Anyway, here’s a decent recipe if anyone wants to know what they look like or wants to make them.
They are my favorite cookie when warm, and like my 6th favorite cookie cold...
To be fair, it does look tasty as fuck.
is this the soda you drink while baking food?
Packaging is definitely cultural as anyone who’s spent any significant time in a different culture knows.
It even misleads within your own culture, like how 80% of the “Ice Cream” packaged in ice cream cartons is actually “Frozen Dairy Dessert”.
Japan has some pretty strict laws on labeling, the real fruit picture coupled with the word soda would definitely make them think this is a high quality fizzy fruit drink.
Yeah that “ice cream” is a bit different from this fabuloso situation.
Even down here where Fabulosa is common, I occasionally mistake it for juice. I guess people are mortally terrified of "communist conformity" and need the soothing market comforts of 80 flavors of everything all from the same one company, but I would truly love if most products were regulated to come in standardized containers.
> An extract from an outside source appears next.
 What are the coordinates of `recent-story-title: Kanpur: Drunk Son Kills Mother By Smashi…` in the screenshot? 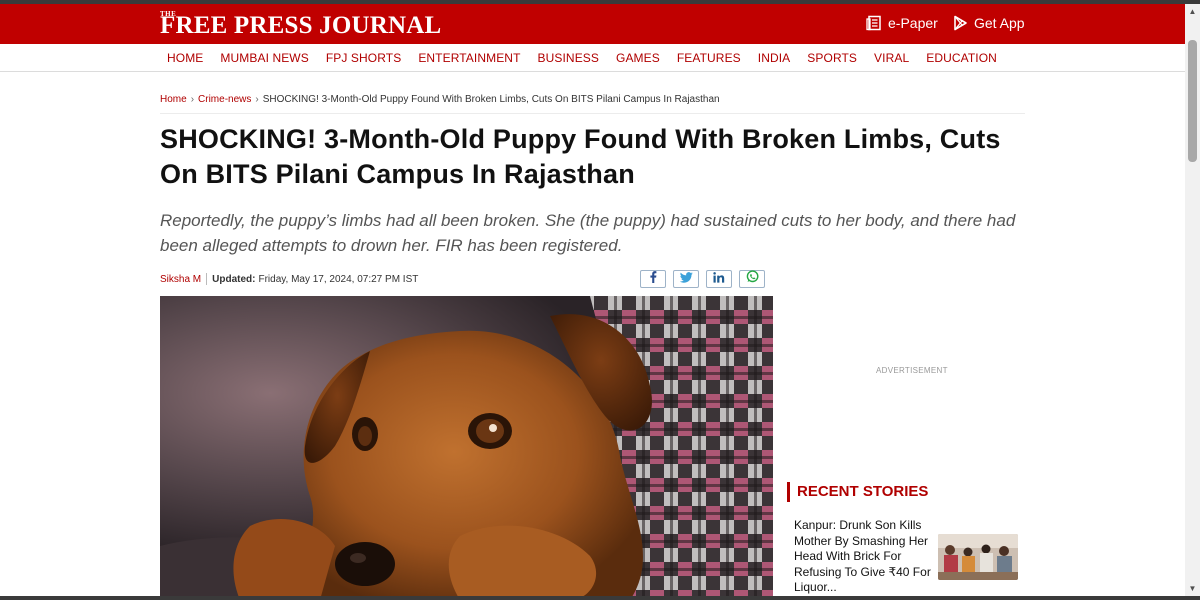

Imagine the benefits. You can still have whatever insane labels you want. But now all bottles are instantly identifiable by shape or silhouette. Tall, squarish, and easily pourable, must be juice. Short, round, with embedded poison symbols? Not juice!
All bottles of a type could be easily sorted, cleaned, and reused. No worries about plastic cross contamination.
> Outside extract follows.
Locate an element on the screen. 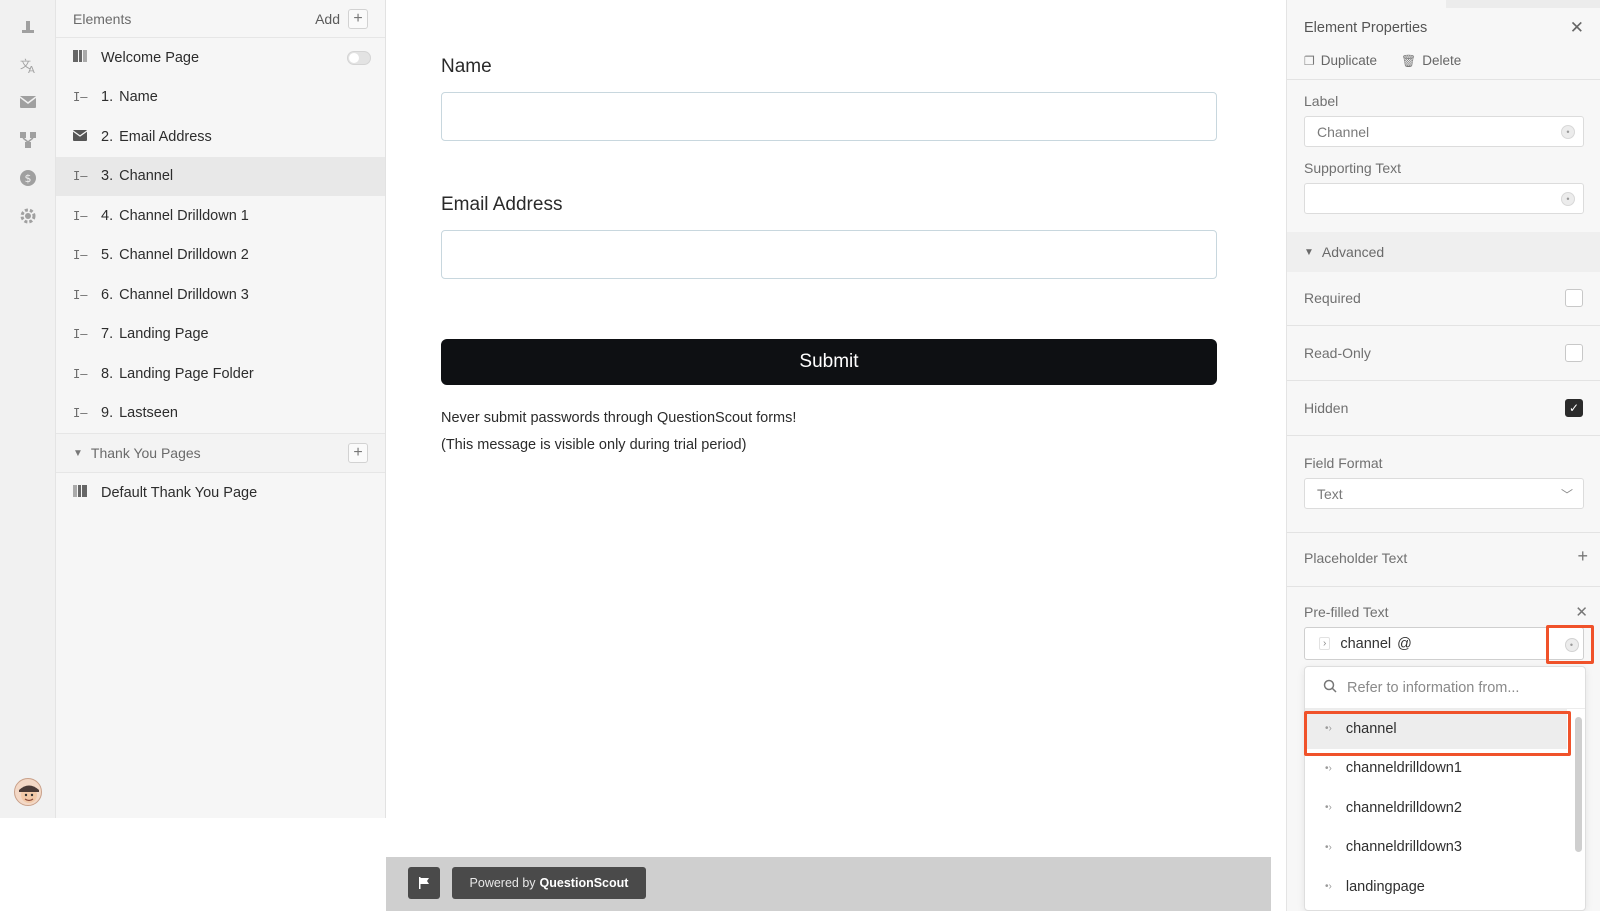 The width and height of the screenshot is (1600, 911). delete-label: Delete is located at coordinates (1442, 60).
Each kind of bottle is engineered by a materials science task force to be the right kind and amount of plastic to make this work long term for each purpose.
Because gov. subsidies will help manufacture the standardized bottle and everyone can use them, costs actually go down across industries. The recycling sector could also stand to grow by increased need for logistics and management of standardized waste, which becomes another cheap stream of materials for packagers.
Kids, foreign visitors, the aged or infirm, the inebriated, and others all benefit from faster, easier identification of the kind of material they are dealing with. Again, "Is this food?" is one of life's fundamental questions and what is "society" doing for anyone if it's not at least making that question easier and more reliable to answer?
Lol that shit’s straight up in a juice bottle what the fuck.
This reminds me of an old and probably somewhat racist joke, involving a person from [insert low income country here] moving to America and marveling at an American supermarket. Food is so easy to get in America, not like in the old country, and they go so far as to put pictures -- in color -- on the cans and jars showing you what's inside so you don't even have to be able to read the language.
This can has a picture of green beans on it and inside are green beans.
This can has a picture of a bowl of soup on it and inside is that very soup.
This box has a picture of a plate of cookies on it, and inside is a plastic tray with three perfect rows of those exact cookies.
This can has a picture of a baby on it and --
That person went straight back to the airport and booked a one way flight back to the old country at that very moment. All those things people in the old country told them about Americans were true.
Time to pick up some Mr. Yuck stickers.